Stored items
____

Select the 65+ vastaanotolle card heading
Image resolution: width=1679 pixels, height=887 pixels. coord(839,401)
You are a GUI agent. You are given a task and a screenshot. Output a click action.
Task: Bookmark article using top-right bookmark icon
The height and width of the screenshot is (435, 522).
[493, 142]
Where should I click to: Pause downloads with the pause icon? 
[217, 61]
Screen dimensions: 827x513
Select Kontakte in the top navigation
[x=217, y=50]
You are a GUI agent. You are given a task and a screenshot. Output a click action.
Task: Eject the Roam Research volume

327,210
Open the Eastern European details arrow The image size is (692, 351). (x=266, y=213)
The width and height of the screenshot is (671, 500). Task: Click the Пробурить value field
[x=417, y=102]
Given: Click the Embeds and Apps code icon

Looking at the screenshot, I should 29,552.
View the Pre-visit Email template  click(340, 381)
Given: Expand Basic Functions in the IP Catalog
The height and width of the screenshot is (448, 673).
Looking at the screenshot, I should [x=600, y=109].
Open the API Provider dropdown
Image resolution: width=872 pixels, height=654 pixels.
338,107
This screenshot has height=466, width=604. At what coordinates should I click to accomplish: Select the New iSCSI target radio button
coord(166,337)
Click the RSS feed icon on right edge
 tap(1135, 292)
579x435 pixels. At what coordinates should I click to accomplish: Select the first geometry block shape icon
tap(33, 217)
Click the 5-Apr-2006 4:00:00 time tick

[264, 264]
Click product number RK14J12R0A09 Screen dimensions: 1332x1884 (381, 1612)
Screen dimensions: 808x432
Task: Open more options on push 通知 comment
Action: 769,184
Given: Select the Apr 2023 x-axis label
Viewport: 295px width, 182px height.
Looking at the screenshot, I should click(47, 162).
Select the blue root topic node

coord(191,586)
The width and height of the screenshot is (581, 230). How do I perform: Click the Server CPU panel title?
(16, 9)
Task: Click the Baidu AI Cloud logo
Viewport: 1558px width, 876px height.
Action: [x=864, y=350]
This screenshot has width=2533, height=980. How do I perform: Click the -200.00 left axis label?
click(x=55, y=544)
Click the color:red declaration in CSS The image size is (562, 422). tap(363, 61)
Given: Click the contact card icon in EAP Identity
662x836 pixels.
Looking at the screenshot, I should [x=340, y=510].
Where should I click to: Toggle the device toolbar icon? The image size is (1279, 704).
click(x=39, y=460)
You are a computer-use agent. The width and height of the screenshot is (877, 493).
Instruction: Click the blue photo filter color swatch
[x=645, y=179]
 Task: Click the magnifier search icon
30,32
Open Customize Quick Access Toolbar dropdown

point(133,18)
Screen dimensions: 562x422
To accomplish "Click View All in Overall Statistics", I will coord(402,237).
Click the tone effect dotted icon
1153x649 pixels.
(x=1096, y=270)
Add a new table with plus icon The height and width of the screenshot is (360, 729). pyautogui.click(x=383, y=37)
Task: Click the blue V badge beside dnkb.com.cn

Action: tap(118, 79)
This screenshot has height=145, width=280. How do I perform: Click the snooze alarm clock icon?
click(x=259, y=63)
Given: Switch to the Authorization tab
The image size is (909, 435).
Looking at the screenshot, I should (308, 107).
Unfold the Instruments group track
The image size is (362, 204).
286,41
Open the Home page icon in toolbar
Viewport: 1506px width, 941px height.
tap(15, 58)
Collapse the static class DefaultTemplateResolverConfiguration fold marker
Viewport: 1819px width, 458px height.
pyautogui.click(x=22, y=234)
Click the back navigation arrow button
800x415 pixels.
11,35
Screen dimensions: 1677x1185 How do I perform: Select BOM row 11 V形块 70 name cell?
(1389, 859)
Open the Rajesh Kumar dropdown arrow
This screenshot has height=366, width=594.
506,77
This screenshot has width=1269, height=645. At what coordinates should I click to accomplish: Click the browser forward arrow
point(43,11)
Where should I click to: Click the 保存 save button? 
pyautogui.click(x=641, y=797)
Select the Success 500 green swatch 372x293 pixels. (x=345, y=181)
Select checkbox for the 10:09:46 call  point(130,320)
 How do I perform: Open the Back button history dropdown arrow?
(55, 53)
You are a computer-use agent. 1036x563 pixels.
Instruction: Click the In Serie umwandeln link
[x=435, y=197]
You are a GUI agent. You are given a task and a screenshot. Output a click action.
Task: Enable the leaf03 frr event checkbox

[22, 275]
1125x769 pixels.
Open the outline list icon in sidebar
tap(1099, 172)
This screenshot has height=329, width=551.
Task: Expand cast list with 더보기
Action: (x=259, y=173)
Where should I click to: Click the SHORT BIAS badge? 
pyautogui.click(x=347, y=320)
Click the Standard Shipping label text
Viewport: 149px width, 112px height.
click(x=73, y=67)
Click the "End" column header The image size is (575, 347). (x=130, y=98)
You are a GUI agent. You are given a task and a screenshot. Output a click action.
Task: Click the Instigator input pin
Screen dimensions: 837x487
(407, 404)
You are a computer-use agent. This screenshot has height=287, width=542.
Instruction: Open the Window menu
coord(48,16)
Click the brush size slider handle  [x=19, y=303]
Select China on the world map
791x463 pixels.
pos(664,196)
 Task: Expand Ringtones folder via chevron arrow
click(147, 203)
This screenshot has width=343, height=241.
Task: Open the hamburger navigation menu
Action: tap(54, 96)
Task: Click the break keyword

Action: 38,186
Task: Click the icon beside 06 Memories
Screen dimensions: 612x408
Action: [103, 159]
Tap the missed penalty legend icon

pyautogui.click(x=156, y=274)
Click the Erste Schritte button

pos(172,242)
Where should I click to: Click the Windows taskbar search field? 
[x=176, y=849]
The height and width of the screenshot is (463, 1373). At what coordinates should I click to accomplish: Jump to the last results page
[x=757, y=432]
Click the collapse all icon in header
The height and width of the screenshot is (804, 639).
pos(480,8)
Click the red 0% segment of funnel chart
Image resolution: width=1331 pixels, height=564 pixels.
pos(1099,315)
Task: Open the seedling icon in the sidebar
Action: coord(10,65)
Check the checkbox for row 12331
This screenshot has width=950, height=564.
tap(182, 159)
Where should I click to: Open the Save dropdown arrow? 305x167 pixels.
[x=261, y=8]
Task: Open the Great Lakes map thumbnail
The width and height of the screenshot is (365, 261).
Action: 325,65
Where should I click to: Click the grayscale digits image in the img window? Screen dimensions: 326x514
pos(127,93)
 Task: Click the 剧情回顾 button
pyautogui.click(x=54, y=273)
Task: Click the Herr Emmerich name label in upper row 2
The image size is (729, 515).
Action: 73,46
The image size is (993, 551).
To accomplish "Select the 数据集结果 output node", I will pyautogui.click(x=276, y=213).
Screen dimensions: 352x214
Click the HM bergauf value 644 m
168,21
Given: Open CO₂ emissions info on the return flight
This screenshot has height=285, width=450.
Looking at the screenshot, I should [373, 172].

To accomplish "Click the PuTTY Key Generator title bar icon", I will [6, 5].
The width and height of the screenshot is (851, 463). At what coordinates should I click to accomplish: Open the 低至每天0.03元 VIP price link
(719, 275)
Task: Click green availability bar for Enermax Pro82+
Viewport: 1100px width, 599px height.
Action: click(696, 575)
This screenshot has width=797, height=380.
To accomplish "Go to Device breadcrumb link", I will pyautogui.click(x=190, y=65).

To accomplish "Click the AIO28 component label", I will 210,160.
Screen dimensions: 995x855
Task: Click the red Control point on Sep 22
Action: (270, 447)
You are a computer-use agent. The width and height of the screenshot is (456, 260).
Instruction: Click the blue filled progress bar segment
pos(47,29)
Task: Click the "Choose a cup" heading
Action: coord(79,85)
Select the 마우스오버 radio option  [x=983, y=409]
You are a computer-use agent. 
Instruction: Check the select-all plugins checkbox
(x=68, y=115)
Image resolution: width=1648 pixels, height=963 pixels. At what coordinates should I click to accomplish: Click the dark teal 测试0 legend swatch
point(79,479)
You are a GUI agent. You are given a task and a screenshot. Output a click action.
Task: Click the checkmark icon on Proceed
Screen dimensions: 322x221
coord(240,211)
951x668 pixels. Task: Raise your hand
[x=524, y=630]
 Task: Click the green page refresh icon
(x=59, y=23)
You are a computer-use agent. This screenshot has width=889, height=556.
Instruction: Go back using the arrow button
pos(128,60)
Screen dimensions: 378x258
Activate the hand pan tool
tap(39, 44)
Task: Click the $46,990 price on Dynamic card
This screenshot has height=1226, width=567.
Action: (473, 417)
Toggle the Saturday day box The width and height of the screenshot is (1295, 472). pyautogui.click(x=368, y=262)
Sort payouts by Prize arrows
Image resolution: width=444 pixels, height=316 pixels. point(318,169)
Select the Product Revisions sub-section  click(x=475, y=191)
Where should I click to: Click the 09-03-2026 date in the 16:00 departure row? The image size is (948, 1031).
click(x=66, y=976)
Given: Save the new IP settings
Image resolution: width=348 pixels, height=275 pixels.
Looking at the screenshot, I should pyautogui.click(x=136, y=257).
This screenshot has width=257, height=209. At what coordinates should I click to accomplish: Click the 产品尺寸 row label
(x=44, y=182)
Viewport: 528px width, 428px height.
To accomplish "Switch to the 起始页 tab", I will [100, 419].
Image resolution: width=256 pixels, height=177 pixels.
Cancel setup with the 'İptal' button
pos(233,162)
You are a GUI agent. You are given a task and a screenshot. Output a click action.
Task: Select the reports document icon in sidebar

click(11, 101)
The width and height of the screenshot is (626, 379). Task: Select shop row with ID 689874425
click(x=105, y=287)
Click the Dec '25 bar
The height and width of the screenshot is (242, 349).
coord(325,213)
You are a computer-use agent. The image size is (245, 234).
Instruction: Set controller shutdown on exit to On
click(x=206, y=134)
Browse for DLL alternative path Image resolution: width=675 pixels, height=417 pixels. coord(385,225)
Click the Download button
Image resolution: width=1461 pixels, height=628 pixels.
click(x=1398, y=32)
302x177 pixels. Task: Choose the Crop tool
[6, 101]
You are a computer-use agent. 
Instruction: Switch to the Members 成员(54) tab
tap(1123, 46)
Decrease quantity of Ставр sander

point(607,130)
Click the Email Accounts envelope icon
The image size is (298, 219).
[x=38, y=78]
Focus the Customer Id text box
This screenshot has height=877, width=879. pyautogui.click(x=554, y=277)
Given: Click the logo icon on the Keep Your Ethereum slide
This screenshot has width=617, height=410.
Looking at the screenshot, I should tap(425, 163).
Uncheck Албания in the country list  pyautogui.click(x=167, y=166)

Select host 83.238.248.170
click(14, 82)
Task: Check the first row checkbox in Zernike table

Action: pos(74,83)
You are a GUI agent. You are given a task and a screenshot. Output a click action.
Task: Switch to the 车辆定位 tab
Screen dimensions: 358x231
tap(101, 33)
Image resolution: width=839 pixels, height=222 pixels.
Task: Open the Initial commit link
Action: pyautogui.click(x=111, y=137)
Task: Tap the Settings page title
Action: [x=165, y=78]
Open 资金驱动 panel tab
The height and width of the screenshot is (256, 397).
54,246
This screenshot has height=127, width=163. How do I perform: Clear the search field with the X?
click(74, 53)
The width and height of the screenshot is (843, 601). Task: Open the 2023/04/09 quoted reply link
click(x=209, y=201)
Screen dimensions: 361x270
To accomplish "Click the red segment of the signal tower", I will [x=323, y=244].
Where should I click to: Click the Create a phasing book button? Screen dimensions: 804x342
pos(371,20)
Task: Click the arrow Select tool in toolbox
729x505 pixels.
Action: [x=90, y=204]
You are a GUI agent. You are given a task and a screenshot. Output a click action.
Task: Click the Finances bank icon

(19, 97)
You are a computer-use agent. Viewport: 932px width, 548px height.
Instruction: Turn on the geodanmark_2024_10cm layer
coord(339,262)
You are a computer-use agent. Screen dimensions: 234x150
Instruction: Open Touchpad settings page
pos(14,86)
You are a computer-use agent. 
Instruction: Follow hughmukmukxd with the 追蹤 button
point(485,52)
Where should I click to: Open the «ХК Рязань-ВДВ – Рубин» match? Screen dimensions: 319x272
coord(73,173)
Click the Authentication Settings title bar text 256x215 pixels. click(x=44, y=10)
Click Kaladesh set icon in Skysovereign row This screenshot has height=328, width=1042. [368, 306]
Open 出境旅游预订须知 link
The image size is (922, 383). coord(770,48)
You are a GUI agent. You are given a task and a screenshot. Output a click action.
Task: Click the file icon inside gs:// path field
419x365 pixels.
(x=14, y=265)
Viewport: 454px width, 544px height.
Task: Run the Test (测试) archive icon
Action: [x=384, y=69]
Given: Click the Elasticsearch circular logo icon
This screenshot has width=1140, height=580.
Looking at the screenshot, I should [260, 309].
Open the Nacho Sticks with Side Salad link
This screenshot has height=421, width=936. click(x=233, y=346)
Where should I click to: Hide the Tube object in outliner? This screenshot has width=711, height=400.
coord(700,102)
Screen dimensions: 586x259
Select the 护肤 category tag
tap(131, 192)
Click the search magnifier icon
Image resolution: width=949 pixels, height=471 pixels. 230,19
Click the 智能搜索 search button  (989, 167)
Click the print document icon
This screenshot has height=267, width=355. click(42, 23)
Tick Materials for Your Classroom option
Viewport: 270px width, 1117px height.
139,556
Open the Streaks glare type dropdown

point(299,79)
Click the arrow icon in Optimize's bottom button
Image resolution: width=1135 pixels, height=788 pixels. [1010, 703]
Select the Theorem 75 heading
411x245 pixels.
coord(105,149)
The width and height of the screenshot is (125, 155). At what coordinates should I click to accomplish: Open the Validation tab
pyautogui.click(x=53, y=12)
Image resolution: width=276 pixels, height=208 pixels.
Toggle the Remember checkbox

____

# Challenge
Set down, word for word, the lines of the listing from the line containing "Tap the missed penalty legend icon" through the line containing "Action: 325,65", with both of those lines included.

# Task result
Tap the missed penalty legend icon

pyautogui.click(x=156, y=274)
Click the Erste Schritte button

pos(172,242)
Where should I click to: Click the Windows taskbar search field? 
[x=176, y=849]
The height and width of the screenshot is (463, 1373). At what coordinates should I click to accomplish: Jump to the last results page
[x=757, y=432]
Click the collapse all icon in header
The height and width of the screenshot is (804, 639).
pos(480,8)
Click the red 0% segment of funnel chart
Image resolution: width=1331 pixels, height=564 pixels.
pos(1099,315)
Task: Open the seedling icon in the sidebar
Action: coord(10,65)
Check the checkbox for row 12331
This screenshot has width=950, height=564.
tap(182, 159)
Where should I click to: Open the Save dropdown arrow? 305x167 pixels.
[x=261, y=8]
Task: Open the Great Lakes map thumbnail
The width and height of the screenshot is (365, 261).
Action: 325,65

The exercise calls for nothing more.